SUICIDIO COLECTIVO
Como plaga se extendía el suicidio, se había puesto de moda en el
mundo, alguien decía que era debido a tanta prohibición, a la represión
ejercida por el modo de vida tan distante al alma del hombre; otros por el
contrario, argumentaban que era por tanto libertinaje permitido.
La epidemia no discutía razones, había empezado cuando el Congreso
expidió el decreto condenando a la eutanasia como delito grave; en hospitales,
clínicas y sanatorios se intentaba detener. No obstante médicos y enfermeras
eran cómplices del crimen, al fomentar entre los pacientes terminales esta
práctica, recomendándola no solo para atenuar sus dolores sino para acabar
definitivamente con ellos, la panacea para todos los males, la única salida
segura, era morir serenamente, sin angustias.
Después los mismos galenos la ejercían sobre sí mismos, enfermeras y
para médicos les seguían a corta distancia, el contagio siguió en universidades,
colegios, primarias, secundarias y bachilleratos; maestros y alumnos se
colgaban de postes y rejas.
En los laboratorios se formulaban pócimas que abreviaban el
sufrimiento de la existencia, cada vez se encontraban mejores mortíferos
venenos, con una demanda creciendo de manera exponencial, las funerarias hacían
su agosto, los panteones reventaban de sepelios, pero vacíos de condolidos.
Las oficinas burocráticas parecían funerarias donde los cadáveres se
pudrían encima de escritorios y taburetes, las computadoras, impresoras y copiadoras volcadas sobre los
cuerpos inertes, aún parpadeaban sus luces.
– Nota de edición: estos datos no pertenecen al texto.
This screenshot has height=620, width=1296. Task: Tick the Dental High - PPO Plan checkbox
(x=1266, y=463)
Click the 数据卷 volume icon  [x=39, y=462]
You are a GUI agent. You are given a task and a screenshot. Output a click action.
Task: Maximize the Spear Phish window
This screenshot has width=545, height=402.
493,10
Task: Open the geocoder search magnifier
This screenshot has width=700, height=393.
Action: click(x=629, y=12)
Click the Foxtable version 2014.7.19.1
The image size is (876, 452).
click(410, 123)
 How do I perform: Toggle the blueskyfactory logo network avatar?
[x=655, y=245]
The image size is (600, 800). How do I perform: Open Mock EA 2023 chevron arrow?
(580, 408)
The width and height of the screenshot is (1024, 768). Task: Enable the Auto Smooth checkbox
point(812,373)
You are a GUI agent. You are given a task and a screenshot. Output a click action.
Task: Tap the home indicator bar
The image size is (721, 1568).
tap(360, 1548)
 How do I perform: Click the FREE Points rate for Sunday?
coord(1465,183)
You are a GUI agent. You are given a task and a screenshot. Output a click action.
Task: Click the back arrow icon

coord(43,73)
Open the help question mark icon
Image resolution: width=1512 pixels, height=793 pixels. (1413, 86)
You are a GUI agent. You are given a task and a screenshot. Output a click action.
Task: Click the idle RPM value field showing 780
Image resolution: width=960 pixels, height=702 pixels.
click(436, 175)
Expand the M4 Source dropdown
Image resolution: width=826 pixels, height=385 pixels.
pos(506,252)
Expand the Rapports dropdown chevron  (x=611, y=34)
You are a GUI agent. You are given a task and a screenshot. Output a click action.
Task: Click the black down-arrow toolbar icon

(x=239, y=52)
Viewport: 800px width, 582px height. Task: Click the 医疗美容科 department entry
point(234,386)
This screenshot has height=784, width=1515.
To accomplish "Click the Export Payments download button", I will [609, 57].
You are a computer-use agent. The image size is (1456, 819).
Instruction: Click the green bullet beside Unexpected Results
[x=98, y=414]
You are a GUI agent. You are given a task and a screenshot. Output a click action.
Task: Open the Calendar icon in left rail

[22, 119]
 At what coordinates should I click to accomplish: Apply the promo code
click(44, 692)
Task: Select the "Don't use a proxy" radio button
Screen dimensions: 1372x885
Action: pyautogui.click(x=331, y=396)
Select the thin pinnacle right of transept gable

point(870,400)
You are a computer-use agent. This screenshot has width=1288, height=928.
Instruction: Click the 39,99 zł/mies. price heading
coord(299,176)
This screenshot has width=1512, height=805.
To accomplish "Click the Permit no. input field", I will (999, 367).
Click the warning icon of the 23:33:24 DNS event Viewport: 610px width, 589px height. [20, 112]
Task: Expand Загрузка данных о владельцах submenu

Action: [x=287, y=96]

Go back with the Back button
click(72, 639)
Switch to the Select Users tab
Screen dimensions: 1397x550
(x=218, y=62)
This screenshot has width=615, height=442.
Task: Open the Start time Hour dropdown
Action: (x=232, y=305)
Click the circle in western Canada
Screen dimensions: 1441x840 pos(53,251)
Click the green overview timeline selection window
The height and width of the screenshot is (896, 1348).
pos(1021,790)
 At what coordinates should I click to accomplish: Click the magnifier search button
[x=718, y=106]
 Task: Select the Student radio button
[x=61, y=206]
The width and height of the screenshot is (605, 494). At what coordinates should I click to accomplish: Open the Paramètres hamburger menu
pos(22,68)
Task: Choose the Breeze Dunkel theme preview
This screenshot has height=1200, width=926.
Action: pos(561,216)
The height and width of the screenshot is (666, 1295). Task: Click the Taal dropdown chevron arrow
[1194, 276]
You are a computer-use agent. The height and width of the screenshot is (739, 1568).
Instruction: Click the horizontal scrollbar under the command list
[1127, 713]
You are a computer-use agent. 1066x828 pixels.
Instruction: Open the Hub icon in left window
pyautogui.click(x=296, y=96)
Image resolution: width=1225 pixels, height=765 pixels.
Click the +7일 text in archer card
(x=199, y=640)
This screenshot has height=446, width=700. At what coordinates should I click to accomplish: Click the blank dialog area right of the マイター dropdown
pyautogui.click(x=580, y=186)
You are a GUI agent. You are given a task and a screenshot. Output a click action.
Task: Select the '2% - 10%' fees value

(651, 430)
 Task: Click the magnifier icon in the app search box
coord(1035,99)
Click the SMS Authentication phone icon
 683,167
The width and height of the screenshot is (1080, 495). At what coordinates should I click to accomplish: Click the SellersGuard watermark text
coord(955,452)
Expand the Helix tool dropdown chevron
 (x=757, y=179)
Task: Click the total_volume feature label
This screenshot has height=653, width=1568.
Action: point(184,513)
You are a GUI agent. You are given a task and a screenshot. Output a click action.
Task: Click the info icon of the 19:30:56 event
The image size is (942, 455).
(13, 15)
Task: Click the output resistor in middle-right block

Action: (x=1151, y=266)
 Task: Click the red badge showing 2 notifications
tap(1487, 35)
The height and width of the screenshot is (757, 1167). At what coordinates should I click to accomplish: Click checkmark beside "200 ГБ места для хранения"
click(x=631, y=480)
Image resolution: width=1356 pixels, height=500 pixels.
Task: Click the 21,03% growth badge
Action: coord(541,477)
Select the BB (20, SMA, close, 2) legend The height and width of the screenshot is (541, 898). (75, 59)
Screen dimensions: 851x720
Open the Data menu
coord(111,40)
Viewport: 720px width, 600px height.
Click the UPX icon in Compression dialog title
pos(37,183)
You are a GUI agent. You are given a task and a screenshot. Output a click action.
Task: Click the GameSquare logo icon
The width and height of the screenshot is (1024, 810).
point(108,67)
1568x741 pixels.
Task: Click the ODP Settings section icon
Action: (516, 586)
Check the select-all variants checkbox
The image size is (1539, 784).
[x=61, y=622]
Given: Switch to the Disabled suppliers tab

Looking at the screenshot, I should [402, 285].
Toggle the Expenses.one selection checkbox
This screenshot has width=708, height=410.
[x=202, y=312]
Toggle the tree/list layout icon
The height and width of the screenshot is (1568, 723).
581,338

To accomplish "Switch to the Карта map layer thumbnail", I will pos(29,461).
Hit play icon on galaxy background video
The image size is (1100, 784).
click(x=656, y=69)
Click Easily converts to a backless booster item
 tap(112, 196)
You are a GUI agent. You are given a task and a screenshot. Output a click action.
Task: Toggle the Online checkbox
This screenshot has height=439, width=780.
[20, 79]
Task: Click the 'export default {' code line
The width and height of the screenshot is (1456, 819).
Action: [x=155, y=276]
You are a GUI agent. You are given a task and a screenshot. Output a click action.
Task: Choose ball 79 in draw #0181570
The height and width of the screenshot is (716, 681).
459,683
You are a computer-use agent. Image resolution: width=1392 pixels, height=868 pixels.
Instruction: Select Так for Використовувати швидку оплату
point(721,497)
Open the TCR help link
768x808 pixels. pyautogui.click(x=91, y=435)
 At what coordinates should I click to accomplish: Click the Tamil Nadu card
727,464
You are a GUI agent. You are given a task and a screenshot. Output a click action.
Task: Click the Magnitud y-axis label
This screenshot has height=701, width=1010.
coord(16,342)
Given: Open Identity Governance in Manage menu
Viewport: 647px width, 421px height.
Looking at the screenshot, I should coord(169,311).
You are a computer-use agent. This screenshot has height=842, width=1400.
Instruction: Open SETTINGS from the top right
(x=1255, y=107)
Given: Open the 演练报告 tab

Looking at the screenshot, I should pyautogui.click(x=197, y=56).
No había suficientes ambulancias para el traslado a los cementerios
donde ya no había espacio para las tumbas nuevas, se abarrotaban los restos
mortuorios de los suicidas en las fosas comunes que, a última hora, habían
logrado abrir excavadoras y palas Caterpilar, antes de que sus operadores se
cortaran la venas.
Calles, banquetas y camellones estaban saturadas de moribundos, unos
encajándose navajas en el cuello, otros inyectándose concentradas drogas en las
arterias, otros más ingiriendo cianuro, estricnina, curare, cicuta y otros tóxicos
brebajes a grandes tragos, los más pobres se estrangulaban con las uñas.
Los soldados, policías y cadetes siguieron a los sicarios, policías y
presos que siempre encontraban ingeniosas maneras de acabar con su vida, se
daban un solo tiro, el de gracia, así yacían desangrándose tirados en pasillos,
gradas y jardines.
Las mujeres no se quedaban atrás, se ahogaban con sus rebozos o se
ahorcaban con sus delantales, bebían sosa cáustica hasta retorcerse en el piso,
como trapeadores sin cubeta.
Se colgaron curas, obispos y cardenales; no había quedado un solo
monje, el papa se arrojó de la cúpula de la catedral de San Pedro, quedando sus
despojos esparcidos en la plancha del Vaticano.
El suicidio colectivo a nadie perdonó, pronto los negocios mercantiles
quedaron desiertos, los clientes fallecían por todos lados, las deudas antes
aseguradas quedaron pendientes, las hipotecas suspendidas, los pagarés varados
en las carteras vencidas, los cheques atorados en las cuentas por cobrar.
Las pantallas de los televisores eran letra muerta, los anuncios
inútiles, la publicidad obsoleta, las acciones desparramadas en el polvo, los
impuestos detenidos, la corrupción estancada, el ruido de las ciudades acallado
por el aletear de los zopilotes y el crujir de las mandíbulas de hienas y
chacales.
La ola no distinguía ancianos, adultos, jóvenes y niños; todos escapaban
del horror en que había convertido la vida humana, por causa de los poderosos intereses económicos, de un
puñado de ambiciosos, enfermos de codicia.